Ворвавшись январским ветром

Анна Австрийская Кашина
Мгновение трезвости – большего он не просит.
Навязчивой цепью на задворках сознания скользит
Непрошенная мысль: она так красива. Но кто его мнения спросит?
Он хочет сказать. Признаться. Но всё же молчит.

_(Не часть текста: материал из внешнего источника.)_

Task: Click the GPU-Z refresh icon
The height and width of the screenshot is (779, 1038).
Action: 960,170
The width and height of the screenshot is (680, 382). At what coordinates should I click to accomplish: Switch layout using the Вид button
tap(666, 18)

Он гибнет в лучах её восходящего солнца,
В рубиновых нитях теряет иммунитет
К её гравитации. Он смотрит неверяще. Она – точно дикая роза,
Расцветающая раз в одну тысячу лет.

Она улыбается; нервно, подрагивающе. Немного рвано.
Направляет к концам тонких шёлковых нитей остро заточенный нож.
Она вырезает себя из его памяти одним точным ударом. Рьяно.
Он делает первый, свободный от её запаха вдох.

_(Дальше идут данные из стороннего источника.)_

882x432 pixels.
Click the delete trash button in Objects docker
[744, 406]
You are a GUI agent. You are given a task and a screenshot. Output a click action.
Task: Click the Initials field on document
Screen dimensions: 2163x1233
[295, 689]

Она смеётся, в лавандовом обрамлении солнца сияя,
Ощущает, как рвёт в лоскуты здравый рассудок, надеясь в безумие впасть.
Она смеётся, в янтарных зрачках рассечённую надвое душу свою скрывая.
Её взгляд умоляет: забери, оставь обо мне память. Жалкий осколок, остаток. Незримую взору часть.

Ему горько и тошно, нет сердца – сплошная открытая рана.
Он зрит её образ сквозь шум чёрно-белых помех.
Он взгляд отводит и видит, что его наспех зашитые шрамы
Разорваны в клочья в остатках оборванных шёлковых нитей. Давно позабытых надежд.

Он знает, осталось немного.
Он хочет её отпустить.
Видит Бог, в его клетке для них слишком мало свободы.
Им вдвоём этот мир не дано поделить.

Ей в небо дорога, он тянет её к земле.
Ломает зигзагами, не сожалея, пока облачко пара оседает на грязном стекле.
«Ты знаешь, - он говорит, - Ты могла бы выбрать любого другого. А в итоге остановилась на мне».

Он смотрит в зеркало её заплаканных глаз,
видит своё отражение; он тянется к ней, стирая со щеки алмаз.
Кто знает, быть может, в этом его спасение.

«Наверное, где-нибудь в другом мире мы и были бы вместе, возможно,
даже притворялись бы, что вся эта боль и страдания чепуха, игра. Понарошку».
Он тянется вниз, соприкасаясь с ней лбами, и шепчет:
«Наверное, в другой реальности всё, происходящее между нами, было бы совершенно не сложно».
«Наверное», - он улыбается мечтательно, осторожно. – «Вот только, знаешь, что? Всё это просто невозможно».

Он путается в оттенках красного и серого,
Отстраняясь сейчас от неё, он кислотой выжигает всё былое, до алмазно- чертовски кристально-белого. Он – чистый лист, и он отпускает её.

Небо расписано красками. Взгляд так и просится вдаль.
Он вплетает выцветшие воспоминания в палитру мира движениями медленными, вязкими, не упуская ни одну деталь.

Он надеется, что жидкое золото, обагряя неровный асфальт, вовьёт ему в сердце нить, что свяжет с ней, пусть даже из второсортного олова. Да хоть зеленовато-чёрный базальт.

Он хочет верить, что этого мира для них будет слишком мало.
С оседающим в горле хриплым смехом, он думает о том, как же сильно она к себе его приковала, ворвавшись однажды внезапно с первым январским ветром.